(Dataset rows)
• • •
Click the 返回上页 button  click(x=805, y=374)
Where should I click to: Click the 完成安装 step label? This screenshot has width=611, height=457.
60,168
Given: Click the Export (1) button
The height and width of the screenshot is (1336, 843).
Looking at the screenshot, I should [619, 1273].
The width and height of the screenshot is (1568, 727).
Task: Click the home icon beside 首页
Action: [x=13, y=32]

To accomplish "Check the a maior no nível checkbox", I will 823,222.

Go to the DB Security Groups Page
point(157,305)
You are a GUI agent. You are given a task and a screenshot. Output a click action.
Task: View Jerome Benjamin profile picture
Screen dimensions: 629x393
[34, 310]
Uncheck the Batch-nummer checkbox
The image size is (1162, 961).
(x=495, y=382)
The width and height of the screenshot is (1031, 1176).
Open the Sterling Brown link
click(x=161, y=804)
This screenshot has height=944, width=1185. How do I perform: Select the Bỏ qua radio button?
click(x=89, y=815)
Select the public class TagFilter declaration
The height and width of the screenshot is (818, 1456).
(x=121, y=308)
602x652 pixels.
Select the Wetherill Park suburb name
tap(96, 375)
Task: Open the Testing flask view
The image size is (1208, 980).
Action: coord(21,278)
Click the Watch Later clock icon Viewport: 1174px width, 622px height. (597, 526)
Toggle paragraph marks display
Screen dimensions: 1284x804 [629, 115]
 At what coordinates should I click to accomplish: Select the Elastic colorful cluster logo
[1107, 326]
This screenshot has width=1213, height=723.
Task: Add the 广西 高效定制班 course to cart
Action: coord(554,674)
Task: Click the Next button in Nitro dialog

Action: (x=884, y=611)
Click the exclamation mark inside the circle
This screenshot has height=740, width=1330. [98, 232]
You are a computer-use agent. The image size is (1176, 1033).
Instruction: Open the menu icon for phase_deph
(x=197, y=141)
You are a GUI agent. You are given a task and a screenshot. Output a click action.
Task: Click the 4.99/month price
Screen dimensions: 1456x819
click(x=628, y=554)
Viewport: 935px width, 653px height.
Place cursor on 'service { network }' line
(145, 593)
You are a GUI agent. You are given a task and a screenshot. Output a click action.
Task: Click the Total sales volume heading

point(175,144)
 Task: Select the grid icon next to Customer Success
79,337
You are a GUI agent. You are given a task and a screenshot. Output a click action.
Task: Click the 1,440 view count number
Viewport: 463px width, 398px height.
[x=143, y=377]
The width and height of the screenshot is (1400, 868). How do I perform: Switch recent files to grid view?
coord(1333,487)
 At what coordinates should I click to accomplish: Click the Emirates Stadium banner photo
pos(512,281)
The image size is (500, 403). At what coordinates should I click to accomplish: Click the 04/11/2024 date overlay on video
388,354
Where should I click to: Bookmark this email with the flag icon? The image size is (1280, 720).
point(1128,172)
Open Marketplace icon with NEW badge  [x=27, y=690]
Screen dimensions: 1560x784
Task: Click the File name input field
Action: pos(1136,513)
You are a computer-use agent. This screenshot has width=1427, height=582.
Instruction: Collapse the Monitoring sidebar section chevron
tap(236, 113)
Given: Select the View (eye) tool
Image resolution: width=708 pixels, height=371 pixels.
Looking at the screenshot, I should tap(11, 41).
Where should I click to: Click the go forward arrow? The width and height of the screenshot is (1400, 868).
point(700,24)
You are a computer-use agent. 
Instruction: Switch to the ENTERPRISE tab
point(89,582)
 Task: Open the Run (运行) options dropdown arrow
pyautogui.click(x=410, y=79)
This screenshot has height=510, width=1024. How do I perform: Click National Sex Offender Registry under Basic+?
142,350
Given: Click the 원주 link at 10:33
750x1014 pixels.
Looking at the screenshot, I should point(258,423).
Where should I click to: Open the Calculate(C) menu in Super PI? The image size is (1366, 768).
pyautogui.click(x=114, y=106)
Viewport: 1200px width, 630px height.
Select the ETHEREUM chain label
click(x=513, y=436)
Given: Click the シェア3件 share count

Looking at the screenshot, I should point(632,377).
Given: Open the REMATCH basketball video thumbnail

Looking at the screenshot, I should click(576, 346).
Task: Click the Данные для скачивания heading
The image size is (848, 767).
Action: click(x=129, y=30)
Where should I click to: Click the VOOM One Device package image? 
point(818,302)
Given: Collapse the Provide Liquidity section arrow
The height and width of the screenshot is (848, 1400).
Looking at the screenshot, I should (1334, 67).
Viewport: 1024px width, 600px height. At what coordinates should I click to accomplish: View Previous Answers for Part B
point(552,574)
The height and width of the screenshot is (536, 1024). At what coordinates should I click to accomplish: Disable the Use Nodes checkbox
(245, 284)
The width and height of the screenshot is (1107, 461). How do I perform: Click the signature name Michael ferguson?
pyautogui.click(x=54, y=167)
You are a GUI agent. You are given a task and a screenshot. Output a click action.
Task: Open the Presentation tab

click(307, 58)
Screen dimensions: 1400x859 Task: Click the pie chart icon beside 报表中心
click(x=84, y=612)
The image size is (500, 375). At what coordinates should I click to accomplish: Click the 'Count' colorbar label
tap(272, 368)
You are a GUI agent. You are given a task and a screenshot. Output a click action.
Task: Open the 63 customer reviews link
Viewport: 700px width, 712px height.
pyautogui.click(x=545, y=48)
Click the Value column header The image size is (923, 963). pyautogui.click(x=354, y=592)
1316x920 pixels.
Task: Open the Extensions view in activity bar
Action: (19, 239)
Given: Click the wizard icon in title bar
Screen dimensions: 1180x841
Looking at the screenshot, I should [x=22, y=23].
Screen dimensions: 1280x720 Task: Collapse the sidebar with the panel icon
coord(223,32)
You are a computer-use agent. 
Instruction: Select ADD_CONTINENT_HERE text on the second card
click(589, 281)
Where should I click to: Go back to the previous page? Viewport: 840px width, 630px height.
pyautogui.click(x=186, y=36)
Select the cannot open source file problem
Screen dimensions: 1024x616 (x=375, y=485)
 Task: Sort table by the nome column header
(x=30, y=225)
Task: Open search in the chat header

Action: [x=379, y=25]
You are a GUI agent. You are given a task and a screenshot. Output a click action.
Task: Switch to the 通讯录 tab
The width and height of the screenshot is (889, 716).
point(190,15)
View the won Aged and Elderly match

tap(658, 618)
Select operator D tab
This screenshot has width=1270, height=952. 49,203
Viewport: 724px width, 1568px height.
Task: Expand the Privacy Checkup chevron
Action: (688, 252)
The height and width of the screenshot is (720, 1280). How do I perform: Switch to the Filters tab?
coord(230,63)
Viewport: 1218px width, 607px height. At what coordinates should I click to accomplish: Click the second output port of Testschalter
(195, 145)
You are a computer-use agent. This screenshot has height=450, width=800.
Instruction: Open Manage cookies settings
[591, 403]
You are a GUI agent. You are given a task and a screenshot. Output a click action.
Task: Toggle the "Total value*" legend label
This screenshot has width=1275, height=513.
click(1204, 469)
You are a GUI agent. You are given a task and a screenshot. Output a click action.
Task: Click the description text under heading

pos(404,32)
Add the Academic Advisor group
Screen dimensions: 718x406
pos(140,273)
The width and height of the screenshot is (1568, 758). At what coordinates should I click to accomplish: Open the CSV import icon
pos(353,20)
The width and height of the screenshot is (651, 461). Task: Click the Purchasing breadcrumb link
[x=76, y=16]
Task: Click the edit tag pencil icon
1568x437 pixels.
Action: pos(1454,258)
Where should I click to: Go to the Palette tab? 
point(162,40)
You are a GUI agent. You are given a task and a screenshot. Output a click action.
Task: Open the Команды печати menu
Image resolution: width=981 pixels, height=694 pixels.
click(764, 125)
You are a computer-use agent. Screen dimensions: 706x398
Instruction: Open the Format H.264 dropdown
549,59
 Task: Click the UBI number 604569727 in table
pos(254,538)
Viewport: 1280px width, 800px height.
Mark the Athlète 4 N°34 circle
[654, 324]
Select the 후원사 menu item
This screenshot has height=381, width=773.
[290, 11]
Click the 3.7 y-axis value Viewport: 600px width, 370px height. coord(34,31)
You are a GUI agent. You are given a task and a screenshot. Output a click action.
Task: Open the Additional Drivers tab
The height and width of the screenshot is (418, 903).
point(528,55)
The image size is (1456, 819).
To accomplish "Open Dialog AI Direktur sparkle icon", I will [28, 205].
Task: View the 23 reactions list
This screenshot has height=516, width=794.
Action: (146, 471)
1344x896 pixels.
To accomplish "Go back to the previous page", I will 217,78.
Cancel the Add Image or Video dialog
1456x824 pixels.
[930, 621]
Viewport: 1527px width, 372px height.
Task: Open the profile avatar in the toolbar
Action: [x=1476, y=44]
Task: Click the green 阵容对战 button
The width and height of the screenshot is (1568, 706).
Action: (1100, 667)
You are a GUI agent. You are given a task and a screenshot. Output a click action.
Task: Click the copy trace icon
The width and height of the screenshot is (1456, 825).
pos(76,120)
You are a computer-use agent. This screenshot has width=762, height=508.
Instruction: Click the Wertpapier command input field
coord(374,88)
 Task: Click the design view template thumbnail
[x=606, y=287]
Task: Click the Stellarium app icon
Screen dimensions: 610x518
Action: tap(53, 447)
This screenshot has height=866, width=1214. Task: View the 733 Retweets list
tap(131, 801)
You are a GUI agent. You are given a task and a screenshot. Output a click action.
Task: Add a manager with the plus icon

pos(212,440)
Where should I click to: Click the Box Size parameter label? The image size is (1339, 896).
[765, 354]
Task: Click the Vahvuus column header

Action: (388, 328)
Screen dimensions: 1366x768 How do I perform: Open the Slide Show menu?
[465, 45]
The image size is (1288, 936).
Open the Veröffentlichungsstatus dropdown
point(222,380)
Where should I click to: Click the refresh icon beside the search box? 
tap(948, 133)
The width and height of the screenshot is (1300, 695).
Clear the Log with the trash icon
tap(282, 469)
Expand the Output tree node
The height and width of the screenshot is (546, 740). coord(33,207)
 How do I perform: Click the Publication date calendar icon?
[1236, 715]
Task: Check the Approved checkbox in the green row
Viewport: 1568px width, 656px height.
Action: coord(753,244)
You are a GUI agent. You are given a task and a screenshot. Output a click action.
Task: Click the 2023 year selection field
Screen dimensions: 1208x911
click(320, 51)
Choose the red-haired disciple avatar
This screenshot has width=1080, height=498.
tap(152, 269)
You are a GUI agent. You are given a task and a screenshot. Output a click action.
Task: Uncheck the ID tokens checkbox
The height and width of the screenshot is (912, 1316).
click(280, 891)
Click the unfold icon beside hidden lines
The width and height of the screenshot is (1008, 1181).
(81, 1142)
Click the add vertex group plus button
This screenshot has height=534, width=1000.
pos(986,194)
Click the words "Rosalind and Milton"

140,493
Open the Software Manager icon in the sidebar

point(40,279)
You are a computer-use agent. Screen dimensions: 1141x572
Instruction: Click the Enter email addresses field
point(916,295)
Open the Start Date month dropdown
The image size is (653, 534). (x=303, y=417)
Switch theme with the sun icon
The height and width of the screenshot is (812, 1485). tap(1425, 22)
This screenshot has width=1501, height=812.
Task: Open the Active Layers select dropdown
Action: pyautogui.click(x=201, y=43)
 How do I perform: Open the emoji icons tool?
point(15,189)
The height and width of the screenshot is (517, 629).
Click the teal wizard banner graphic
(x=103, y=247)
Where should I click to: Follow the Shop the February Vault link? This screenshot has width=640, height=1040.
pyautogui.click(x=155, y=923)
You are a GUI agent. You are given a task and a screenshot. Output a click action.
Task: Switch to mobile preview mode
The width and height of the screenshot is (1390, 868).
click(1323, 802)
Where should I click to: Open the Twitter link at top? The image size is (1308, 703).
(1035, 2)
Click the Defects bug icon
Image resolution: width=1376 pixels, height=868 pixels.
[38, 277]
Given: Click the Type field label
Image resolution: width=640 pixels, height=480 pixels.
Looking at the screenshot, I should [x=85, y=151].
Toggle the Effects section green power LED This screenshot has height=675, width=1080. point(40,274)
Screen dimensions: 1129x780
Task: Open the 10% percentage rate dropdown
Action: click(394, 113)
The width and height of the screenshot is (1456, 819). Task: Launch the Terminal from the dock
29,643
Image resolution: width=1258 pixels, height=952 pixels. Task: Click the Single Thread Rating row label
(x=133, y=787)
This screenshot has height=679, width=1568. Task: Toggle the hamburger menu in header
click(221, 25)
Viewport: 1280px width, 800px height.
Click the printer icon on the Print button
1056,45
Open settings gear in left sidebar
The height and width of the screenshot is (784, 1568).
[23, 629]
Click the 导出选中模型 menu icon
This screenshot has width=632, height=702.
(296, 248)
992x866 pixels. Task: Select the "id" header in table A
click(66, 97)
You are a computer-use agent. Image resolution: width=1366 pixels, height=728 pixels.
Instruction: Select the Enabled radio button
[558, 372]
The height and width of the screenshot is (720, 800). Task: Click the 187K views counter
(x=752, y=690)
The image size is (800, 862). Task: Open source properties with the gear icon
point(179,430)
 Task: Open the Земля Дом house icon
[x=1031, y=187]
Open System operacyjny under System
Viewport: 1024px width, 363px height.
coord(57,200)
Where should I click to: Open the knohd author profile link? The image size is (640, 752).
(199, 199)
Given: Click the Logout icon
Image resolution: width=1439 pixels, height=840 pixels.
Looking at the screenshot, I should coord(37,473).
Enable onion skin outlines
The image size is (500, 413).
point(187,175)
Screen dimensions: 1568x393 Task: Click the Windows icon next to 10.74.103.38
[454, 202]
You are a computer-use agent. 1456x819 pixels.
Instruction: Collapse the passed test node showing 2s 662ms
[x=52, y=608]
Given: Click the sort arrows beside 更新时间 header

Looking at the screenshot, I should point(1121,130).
• • •
» Goal
Please edit the records, starting at the line that contains "Where should I click to: Go back" and stopping after the line that contains "tap(658, 618)": put "settings" in place of "search" and keep everything else the same.

» Solution to the exercise
Where should I click to: Go back to the previous page? Viewport: 840px width, 630px height.
pyautogui.click(x=186, y=36)
Select the cannot open source file problem
Screen dimensions: 1024x616 (x=375, y=485)
 Task: Sort table by the nome column header
(x=30, y=225)
Task: Open settings in the chat header

Action: [x=379, y=25]
You are a GUI agent. You are given a task and a screenshot. Output a click action.
Task: Switch to the 通讯录 tab
The width and height of the screenshot is (889, 716).
point(190,15)
View the won Aged and Elderly match

tap(658, 618)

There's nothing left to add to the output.